# PAGE EXTRACT
= = = = = = =
Discovery should be permitted in this case for the same reason that civil courts should take jurisdiction, because the dispute is essentially secular. There can be no impermissible entanglement of state and religious doctrine in a secular dispute. The issues in this dispute are not ecclesiastical. Whether there is a breach of trust is a secular question. The foundational documents involved are

legal instruments, recorded in the Suffolk County Registry of Deeds. Whether the Directors have fraudulently usurped the Christian Science organization is not strictly a question of church polity, but rather an issue of the tortious activity of Church officers.

Although the constitutional ban of the religion clauses extends to civil court construction of polity, it should be permissible for civil courts to make a limited inquiry into the foundational documents in order to determine whether the Directors have fraudulently seized and perpetuated an organization that was intended by the Founder to dissolve at her passing. As previously noted, this can be accomplished by looking at only the "legal" portions of the documents, as opposed to the "ecclesiastical" portions.

D. NEUTRAL PRINCIPLES OF LAW APPLY TO THIS CONTROVERSY

Serbian and Wheeler, cases which severely circumscribe the civil court jurisdiction of religious issues, only apply explicitly to hierarchical church organization. See 426 U.S. at 713 and 389 N.E.2d at 968, 378 Mass. at 62, respectively. The implication exists that civil courts have more jurisdictional latitude when the questions arise in a church organization that is not hierarchical, but rather congregational or of some other internal structure. Civil courts have, nevertheless, taken jurisdiction of church property disputes even in hierarchical churches, deciding the cases based on "neutral principles of law." See Jones v, Wolf, 443 U.S. 595, 602 (1979). Compare Fortin v. Roman Catholic Bishop, 625 N.E.2d 1352, 1355-56, 416 Mass. 781, 790 (1994) (court found that plaintiffs had no legal or equitable interest in church property, although Jones v. Wolf would have allowed a neutral principles approach).

The "neutral principles of law" doctrine applies to disputes that are "secular but church-related." Laurence Tribe American Constitutional Law 1241 (2d ed. 1988). The court must take care to scrutinize documents in purely secular terms. 443 U.S. at 604. Although the doctrine has only been applied to property disputes, U.S. Supreme Court and other relevant decisions have never explicitly limited application of the doctrine to such disputes. There is thus no reason to doubt the aptness of the doctrine in a secular but church-related dispute as this one.
= = = = = = =
# COLLECTED DATA
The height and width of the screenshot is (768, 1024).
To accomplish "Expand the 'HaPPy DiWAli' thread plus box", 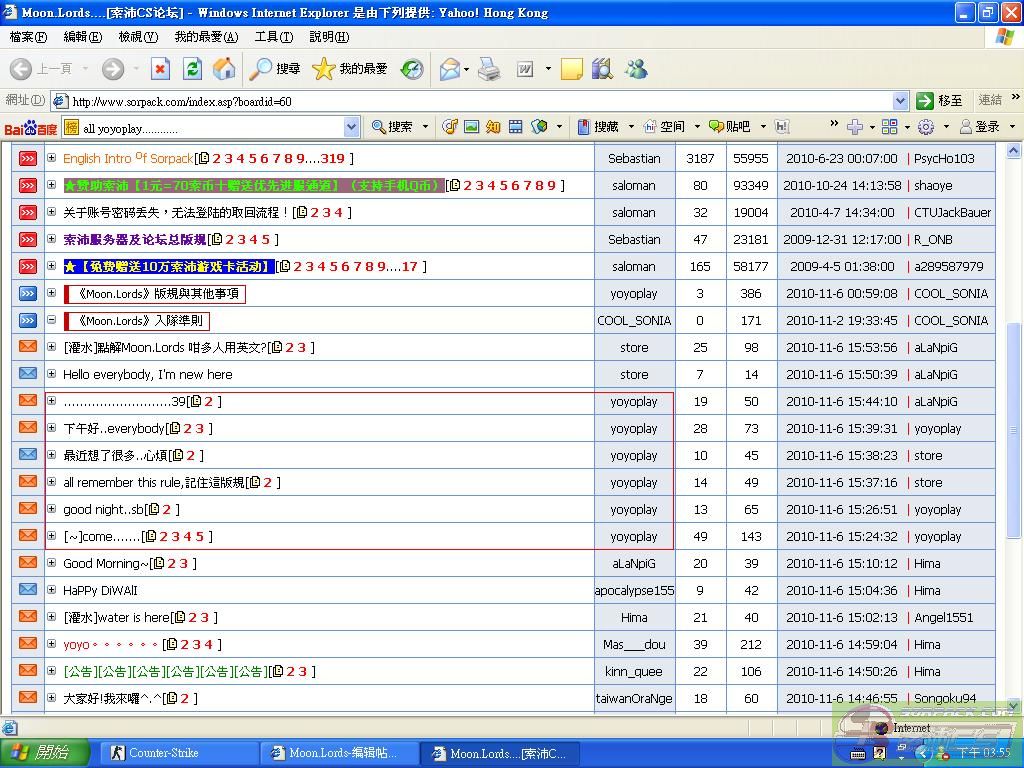I will [x=51, y=590].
= = = = = = =
# EXERCISE SET
• a. Answer these about the brief excerpt on church disputes:
(i) Where are the foundational documents recorded?
(ii) Which two cases severely circumscribe civil court jurisdiction of religious issues?
(iii) According to the cited Tribe treatise, what kind of disputes does the "neutral principles of law" doctrine apply to?
• b. Does each statement agree with the brief excerpt on church disputes? Answer yes or no and quote the deciding words.
(i) Whether there is a breach of trust is treated as a secular question.
(ii) The "neutral principles of law" doctrine has been applied to disputes beyond property disputes.
(iii) In Fortin, the court found that the plaintiffs held a legal interest in church property.
The material has no connection to the brief excerpt on church disputes.

# TASK-BY-TASK RESULTS
• a.
(i) The Suffolk County Registry of Deeds.
(ii) Serbian and Wheeler.
(iii) Disputes that are "secular but church-related."

• b.
(i) Yes: "Whether there is a breach of trust is a secular question."
(ii) No: "Although the doctrine has only been applied to property disputes"
(iii) No: "court found that plaintiffs had no legal or equitable interest in church property"